Yuki Uchida chronology
| Mi-Chemin (1995) | Merry Christmas For You (1995) | Ai no Baka (1996) |

= Merry Christmas for You =

Merry Christmas for You is Yuki Uchida's Christmas-themed mini-album, released in Japan on 22 November 1995 by King Records (reference: KICS-530). It reached number 19 on the Oricon Albums Chart.
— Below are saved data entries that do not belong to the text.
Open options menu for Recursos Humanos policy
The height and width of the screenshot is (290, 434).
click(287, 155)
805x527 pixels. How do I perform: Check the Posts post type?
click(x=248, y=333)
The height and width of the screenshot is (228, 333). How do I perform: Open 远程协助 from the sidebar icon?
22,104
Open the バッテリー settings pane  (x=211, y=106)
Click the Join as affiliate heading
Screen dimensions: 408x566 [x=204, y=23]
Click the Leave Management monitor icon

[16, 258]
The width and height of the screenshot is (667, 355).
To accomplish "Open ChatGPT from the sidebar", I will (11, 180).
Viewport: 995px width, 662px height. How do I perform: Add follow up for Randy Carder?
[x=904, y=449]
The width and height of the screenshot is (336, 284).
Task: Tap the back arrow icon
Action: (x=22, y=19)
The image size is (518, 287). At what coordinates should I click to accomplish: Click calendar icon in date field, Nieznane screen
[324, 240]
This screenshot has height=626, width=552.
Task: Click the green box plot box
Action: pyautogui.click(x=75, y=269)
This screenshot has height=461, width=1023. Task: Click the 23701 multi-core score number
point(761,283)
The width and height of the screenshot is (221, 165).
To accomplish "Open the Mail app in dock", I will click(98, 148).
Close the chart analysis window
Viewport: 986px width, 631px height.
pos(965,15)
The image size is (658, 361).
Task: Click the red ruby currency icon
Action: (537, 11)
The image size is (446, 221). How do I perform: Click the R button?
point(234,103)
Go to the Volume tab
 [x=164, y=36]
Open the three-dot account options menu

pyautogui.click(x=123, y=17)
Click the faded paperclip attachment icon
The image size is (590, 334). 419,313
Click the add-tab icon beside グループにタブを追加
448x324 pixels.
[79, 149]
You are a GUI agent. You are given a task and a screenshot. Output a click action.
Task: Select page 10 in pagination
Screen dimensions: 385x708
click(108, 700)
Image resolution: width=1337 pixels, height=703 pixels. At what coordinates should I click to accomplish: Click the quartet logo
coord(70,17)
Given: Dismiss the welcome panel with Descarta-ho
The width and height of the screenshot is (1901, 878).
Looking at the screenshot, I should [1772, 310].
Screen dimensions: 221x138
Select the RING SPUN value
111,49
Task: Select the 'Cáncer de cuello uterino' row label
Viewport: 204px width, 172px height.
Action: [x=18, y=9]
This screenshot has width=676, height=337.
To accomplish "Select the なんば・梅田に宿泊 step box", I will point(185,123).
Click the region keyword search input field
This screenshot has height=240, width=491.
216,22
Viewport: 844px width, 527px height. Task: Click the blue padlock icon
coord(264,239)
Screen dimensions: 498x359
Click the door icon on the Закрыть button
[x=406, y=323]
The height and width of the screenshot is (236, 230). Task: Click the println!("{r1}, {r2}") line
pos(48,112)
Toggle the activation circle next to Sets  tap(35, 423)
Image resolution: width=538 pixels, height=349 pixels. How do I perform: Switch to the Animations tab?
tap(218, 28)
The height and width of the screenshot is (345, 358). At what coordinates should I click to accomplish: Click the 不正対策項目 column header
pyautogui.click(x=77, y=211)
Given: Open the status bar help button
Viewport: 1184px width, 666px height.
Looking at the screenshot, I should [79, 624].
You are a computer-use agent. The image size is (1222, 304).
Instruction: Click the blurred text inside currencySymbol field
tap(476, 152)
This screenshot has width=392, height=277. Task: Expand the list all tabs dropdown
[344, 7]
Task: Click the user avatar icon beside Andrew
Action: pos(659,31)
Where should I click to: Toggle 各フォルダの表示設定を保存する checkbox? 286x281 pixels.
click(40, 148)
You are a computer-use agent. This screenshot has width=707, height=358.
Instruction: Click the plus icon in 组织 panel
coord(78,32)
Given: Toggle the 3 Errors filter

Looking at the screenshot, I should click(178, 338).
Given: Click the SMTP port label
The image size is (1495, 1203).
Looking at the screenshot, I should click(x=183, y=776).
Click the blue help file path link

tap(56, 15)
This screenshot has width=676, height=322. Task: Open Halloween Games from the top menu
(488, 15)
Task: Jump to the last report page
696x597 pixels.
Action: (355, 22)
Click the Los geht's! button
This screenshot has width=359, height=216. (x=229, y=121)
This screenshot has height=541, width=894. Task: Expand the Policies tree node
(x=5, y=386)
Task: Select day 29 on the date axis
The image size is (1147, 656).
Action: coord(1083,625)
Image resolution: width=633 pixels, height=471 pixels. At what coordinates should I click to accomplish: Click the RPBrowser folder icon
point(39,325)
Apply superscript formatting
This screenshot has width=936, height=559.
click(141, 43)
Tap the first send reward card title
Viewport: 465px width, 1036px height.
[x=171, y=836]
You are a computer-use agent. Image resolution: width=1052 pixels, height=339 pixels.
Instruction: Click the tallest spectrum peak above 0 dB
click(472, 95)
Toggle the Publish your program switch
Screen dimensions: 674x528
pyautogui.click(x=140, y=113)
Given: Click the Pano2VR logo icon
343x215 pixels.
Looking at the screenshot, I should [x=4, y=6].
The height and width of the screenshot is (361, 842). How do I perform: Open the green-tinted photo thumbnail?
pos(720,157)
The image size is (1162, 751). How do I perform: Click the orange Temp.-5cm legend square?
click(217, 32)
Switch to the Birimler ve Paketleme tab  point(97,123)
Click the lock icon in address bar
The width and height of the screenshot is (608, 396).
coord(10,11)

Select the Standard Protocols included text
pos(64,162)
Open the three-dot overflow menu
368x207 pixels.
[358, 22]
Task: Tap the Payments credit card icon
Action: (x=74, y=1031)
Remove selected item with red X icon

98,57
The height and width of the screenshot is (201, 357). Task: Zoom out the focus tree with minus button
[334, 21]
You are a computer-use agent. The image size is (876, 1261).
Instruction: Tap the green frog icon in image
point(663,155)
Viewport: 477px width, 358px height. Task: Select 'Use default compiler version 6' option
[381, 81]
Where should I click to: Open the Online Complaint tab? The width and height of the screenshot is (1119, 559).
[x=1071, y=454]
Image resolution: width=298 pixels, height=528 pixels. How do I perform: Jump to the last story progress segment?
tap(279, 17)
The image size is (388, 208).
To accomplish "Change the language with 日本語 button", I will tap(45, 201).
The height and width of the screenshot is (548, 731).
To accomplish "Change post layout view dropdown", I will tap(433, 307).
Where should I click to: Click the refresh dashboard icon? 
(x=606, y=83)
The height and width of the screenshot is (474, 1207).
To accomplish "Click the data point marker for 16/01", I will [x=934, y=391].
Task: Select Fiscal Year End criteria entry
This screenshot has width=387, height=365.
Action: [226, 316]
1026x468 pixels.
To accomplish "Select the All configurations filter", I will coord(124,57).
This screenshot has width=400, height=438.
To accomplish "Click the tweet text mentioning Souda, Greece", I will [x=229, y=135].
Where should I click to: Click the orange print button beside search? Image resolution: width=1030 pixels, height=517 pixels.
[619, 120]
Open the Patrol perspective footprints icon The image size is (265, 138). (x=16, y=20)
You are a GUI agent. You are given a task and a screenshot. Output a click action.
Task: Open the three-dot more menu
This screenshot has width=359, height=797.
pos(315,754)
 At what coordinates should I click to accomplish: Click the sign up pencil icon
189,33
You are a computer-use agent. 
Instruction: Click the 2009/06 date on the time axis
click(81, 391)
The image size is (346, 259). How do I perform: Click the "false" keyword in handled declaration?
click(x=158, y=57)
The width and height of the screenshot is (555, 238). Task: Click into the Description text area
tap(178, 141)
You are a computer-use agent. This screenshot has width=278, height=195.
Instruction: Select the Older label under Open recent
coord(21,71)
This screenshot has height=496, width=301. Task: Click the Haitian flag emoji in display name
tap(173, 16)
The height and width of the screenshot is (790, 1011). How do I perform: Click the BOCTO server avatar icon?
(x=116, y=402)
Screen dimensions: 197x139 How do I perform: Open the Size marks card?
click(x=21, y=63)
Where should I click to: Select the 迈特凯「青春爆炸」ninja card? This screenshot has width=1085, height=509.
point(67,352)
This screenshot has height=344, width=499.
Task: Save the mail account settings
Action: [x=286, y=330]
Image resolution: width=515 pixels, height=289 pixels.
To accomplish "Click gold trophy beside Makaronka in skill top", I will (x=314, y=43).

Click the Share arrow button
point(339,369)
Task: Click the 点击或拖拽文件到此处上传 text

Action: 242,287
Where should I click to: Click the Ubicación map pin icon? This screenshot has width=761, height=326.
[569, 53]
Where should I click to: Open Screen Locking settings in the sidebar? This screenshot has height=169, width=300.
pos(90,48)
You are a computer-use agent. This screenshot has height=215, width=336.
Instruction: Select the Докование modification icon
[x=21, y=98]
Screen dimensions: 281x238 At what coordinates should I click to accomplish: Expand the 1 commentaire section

It contains six songs (and a message), including two covers of American songs: Mama ga Santa ni Kiss wo Shita, a cover of Jimmy Boyd's "I Saw Mommy Kissing Santa Claus", and Akahana no Tonakai, a cover of Harry Brannon's "Rudolph the Red-Nosed Reindeer".

==Track listing==

1. Mama ga Santa ni Kiss wo Shita (ママがサンタにキスをした)
2. Kimi ga Kitaru no wo Kitai Shiteitan Dakara (君が来るのを期待していたんだから)
3. T-shirt de Gyutto (Tシャツでギュッと)
4. Akahana no Tonakai (赤鼻のトナカイ)
5. Key (key)
6. Zutto Konya wo Wasurenai (ずっと今夜を忘れない)
7. Message (メッセージ)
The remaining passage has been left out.